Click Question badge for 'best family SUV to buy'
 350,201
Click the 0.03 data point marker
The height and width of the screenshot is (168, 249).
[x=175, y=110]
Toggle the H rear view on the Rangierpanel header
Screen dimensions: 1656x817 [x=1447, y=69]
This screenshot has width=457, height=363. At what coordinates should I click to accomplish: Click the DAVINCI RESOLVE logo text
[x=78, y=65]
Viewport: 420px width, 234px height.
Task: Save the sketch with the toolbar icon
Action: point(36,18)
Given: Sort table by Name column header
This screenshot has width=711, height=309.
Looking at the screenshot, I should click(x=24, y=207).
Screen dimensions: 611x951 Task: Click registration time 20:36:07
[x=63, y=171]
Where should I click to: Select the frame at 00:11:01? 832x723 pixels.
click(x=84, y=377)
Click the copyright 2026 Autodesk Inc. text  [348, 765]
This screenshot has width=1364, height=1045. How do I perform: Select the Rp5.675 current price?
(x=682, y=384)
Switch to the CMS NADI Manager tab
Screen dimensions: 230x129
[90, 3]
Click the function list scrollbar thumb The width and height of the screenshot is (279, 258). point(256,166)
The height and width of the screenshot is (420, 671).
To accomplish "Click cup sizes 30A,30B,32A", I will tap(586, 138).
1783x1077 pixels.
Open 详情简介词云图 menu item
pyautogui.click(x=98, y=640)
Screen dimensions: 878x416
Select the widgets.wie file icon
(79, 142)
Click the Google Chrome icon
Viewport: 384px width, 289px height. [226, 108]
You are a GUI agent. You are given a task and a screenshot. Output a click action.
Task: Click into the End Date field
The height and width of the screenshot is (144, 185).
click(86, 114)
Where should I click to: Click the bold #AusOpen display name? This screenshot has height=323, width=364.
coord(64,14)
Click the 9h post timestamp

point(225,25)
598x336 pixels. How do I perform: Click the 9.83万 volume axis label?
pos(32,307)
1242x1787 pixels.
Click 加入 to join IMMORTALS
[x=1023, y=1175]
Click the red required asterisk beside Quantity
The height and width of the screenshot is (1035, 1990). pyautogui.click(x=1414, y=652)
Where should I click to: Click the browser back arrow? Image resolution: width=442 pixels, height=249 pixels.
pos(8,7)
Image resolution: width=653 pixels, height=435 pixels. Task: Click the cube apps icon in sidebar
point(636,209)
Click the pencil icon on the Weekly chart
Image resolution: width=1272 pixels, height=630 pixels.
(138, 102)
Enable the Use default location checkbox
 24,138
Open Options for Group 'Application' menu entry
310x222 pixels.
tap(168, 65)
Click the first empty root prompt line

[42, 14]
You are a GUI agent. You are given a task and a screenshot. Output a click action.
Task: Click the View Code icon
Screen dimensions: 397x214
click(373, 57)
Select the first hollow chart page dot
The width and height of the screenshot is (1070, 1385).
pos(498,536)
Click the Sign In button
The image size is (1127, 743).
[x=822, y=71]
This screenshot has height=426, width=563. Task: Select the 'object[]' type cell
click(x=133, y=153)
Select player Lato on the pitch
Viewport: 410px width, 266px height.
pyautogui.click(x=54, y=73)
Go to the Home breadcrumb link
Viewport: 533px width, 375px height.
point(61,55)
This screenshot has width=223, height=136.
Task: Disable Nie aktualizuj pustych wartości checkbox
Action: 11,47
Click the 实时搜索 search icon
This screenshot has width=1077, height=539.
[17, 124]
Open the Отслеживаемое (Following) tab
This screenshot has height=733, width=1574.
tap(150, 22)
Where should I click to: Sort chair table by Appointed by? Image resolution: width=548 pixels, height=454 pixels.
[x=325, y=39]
#####
◆ 任务要求 ◆
返回上面条目中所有含有字符串“icon”的行。

◆ 参考答案 ◆
Task: Save the sketch with the toolbar icon
Select the widgets.wie file icon
Click the Google Chrome icon
Image resolution: width=653 pixels, height=435 pixels. Task: Click the cube apps icon in sidebar
Click the pencil icon on the Weekly chart
Task: Click the View Code icon
Click the 实时搜索 search icon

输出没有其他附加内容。